I know AT sells headbands with holders on their site but wonder if they're selling the new ones. If so I would buy one as wanted to try EDC the Wizard but it was too much of a PITA with the previous holder.


----------



## Heiti567 (Jan 8, 2017)

Nkon does sell them seperately as spare part, same price as the old one.


----------



## SubLGT (Jan 8, 2017)

Hopefully AT has tested this at cold temps, like 10F, for resistance to cracking. I am optimistic. AT usually has very good mechanical engineering, as opposed to their unimpressive electrical engineering. 
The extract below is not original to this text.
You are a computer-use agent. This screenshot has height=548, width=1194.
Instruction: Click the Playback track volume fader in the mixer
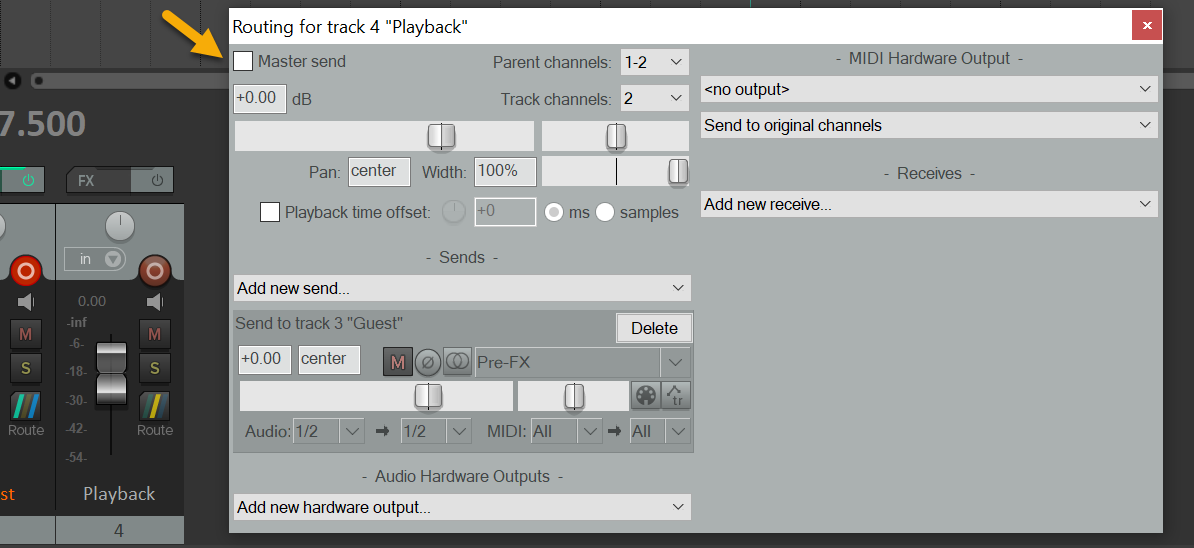pyautogui.click(x=111, y=371)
What is needed now on the Wizards (and Primes) is an improved pocket clip.


----------



## Tulip bush (Jan 8, 2017)

Noboneshotdog.....sorry for late reply.....its just the standard wizard so no magnet.


----------



## ThinAirDesigns (Jan 8, 2017)

Does anyone know if the body diameter is the same on the Wizard and the Wizard Pro?

In other words will this new clip work on the non-pro Wizard models as well as the Pro?

Thanks
JB


----------



## noboneshotdog (Jan 8, 2017)

ThinAirDesigns said:


> Does anyone know if the body diameter is the same on the Wizard and the Wizard Pro?
> 
> In other words will this new clip work on the non-pro Wizard models as well as the Pro?
> 
> ...



They are the same except the pro version has the magnetic tailcap. So yes, both will fit.


----------



## noboneshotdog (Jan 8, 2017)

Tulip bush said:


> Noboneshotdog.....sorry for late reply.....its just the standard wizard so no magnet.



K. Thank you!


----------



## parametrek (Jan 8, 2017)

Someone at /r/flashlight contacted Armytek a few weeks ago about the availability of the new clip. It will likely be added to their store this month.


----------



## Woods Walker (Jan 8, 2017)

Heiti567 said:


> Nkon does sell them seperately as spare part, same price as the old one.



Who is Nkon?


----------



## Glenn7 (Jan 8, 2017)

Think I just bought the last one


----------



## noboneshotdog (Jan 9, 2017)

Glenn7 said:


> Think I just bought the last one



I emailed AT over the weekend. They responded today and said to wait as they will have it on thier website for purchase this week.


----------



## Glenn7 (Jan 9, 2017)

Cool thanks, think I need one more.


----------



## kj2 (Jan 10, 2017)

Woods Walker said:


> Who is Nkon?


Dutch AT dealer and well known place for of sorts of batteries in the Netherlands and Europe.


----------



## Tachead (Jan 12, 2017)

SubLGT said:


> Hopefully AT has tested this at cold temps, like 10F, for resistance to cracking. I am optimistic. AT usually has very good mechanical engineering, as opposed to their unimpressive electrical engineering.
> 
> What is needed now on the Wizards (and Primes) is an improved pocket clip.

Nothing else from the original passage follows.